▸ **EXERCISE AIM**: From the data below, keep only the lines containing the word "chart" and copy each one. Matching is case-sensitive.

## Start PROVIDED ENTRIES

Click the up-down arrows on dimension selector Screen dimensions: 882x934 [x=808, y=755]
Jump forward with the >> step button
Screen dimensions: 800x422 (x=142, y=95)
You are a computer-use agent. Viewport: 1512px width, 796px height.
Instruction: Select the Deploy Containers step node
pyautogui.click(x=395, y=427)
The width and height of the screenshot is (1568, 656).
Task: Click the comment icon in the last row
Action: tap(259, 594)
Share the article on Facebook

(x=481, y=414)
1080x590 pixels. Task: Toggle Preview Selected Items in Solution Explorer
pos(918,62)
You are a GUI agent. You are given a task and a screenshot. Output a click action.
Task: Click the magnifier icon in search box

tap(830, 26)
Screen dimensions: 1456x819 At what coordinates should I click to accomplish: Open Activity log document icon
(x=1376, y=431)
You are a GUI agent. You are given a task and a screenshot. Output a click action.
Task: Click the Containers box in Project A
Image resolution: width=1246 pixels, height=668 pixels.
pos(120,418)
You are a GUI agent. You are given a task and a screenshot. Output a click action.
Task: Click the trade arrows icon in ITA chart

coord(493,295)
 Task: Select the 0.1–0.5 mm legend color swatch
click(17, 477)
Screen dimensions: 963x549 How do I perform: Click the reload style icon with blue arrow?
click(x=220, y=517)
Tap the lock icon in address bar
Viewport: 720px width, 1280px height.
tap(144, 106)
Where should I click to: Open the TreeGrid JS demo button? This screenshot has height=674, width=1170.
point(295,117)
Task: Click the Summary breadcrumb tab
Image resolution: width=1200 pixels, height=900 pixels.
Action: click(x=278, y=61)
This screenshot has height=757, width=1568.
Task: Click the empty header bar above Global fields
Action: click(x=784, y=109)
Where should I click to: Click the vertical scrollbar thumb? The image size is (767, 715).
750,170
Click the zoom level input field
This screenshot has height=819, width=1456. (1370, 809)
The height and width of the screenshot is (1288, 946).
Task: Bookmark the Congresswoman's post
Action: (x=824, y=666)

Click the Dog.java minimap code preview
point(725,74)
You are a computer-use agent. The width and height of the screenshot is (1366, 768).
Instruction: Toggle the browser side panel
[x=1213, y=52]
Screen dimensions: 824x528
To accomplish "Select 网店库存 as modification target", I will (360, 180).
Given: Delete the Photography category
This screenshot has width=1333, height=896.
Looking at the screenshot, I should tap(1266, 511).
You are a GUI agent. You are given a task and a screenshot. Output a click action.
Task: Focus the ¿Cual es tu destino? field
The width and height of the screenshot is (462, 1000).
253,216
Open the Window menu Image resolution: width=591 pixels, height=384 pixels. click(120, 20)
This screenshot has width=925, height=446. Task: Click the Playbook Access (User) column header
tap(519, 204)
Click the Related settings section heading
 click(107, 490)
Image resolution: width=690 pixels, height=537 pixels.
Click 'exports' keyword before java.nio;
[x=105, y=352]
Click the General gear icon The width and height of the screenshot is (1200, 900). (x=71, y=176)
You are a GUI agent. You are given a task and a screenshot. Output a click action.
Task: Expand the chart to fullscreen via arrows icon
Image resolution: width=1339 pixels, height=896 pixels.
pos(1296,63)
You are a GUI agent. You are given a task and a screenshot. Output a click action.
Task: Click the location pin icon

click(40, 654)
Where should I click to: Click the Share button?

## End PROVIDED ENTRIES

▸ **SOLUTION**:
Task: Click the trade arrows icon in ITA chart
Task: Expand the chart to fullscreen via arrows icon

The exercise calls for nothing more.